Custom Dictionary Provider

To load data from a Redis cache, API, or other source:
  1. Subclass DictionaryProvider.
  2. Implement required abstract methods.

Redis Provider Example

from myspellchecker.providers import DictionaryProvider
from typing import List, Optional, Tuple
import redis

class RedisProvider(DictionaryProvider):
    """Dictionary provider backed by Redis cache."""

    def __init__(self, redis_client, prefix: str = "spell:"):
        self.redis = redis_client
        self.prefix = prefix

    def is_valid_word(self, word: str) -> bool:
        return self.redis.exists(f"{self.prefix}word:{word}")

    def is_valid_syllable(self, syllable: str) -> bool:
        return self.redis.exists(f"{self.prefix}syl:{syllable}")

    def get_word_frequency(self, word: str) -> int:
        freq = self.redis.get(f"{self.prefix}freq:{word}")
        return int(freq) if freq else 0

    def get_bigram_probability(self, word1: str, word2: str) -> float:
        prob = self.redis.get(f"{self.prefix}bigram:{word1}:{word2}")
        return float(prob) if prob else 0.0

    def get_trigram_probability(self, word1: str, word2: str, word3: str) -> float:
        prob = self.redis.get(f"{self.prefix}trigram:{word1}:{word2}:{word3}")
        return float(prob) if prob else 0.0

    def get_top_continuations(self, prev_word: str, limit: int = 20) -> List[Tuple[str, float]]:
        # Use Redis SCAN for prefix matching
        cursor = 0
        results = []
        while len(results) < limit:
            cursor, keys = self.redis.scan(
                cursor, f"{self.prefix}word:{prefix}*", count=100
            )
            for key in keys:
                word = key.decode().replace(f"{self.prefix}word:", "")
                freq = self.get_word_frequency(word)
                results.append((word, freq))
            if cursor == 0:
                break
        return sorted(results, key=lambda x: -x[1])[:limit]

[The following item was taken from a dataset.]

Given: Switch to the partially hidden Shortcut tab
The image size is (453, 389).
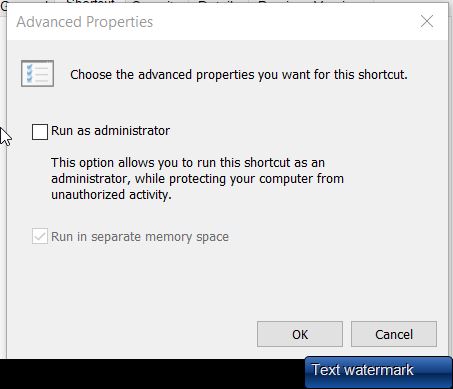Looking at the screenshot, I should [90, 2].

    def close(self) -> None:
        self.redis.close()

# Usage
redis_client = redis.Redis(host='localhost', port=6379, db=0)
provider = RedisProvider(redis_client)
checker = SpellChecker(provider=provider)

REST API Provider Example

import requests
from myspellchecker.providers import DictionaryProvider

class APIProvider(DictionaryProvider):
    """Dictionary provider using REST API backend."""

    def __init__(self, base_url: str, api_key: Optional[str] = None):
        self.base_url = base_url.rstrip("/")
        self.session = requests.Session()
        if api_key:
            self.session.headers["Authorization"] = f"Bearer {api_key}"

    def is_valid_word(self, word: str) -> bool:
        response = self.session.get(f"{self.base_url}/words/{word}")
        return response.status_code == 200

    def get_word_frequency(self, word: str) -> int:
        response = self.session.get(f"{self.base_url}/frequency/{word}")
        if response.status_code == 200:
            return response.json().get("frequency", 0)
        return 0

    # ... implement other methods similarly

Custom Validation Strategies

The ContextValidator uses a strategy pattern for extensible validation.

Creating a Custom Strategy

from myspellchecker.core.validation_strategies import ValidationStrategy, ValidationContext
from myspellchecker.core.response import Error
from typing import List

class ProfanityFilterStrategy(ValidationStrategy):
    """Strategy to detect and flag profanity."""

    def __init__(self, blocked_words: List[str]):
        self.blocked_words = set(blocked_words)

    def priority(self) -> int:
        """Lower values run first. Default strategies use 10-70."""
        return 25  # Run after tone validation (10) but before POS (30)

    def validate(self, context: ValidationContext) -> List[Error]:
        errors = []
        for i, word in enumerate(context.words):
            if word.lower() in self.blocked_words:
                errors.append(Error(
                    text=word,
                    position=context.word_positions[i],
                    suggestions=["[redacted]"],
                    error_type="profanity",
                    confidence=1.0,
                ))
        return errors

# Register the strategy
from myspellchecker.core.context_validator import ContextValidator

strategies = [
    ProfanityFilterStrategy(["bad_word1", "bad_word2"]),
    # ... other strategies
]
validator = ContextValidator(config, segmenter, strategies=strategies)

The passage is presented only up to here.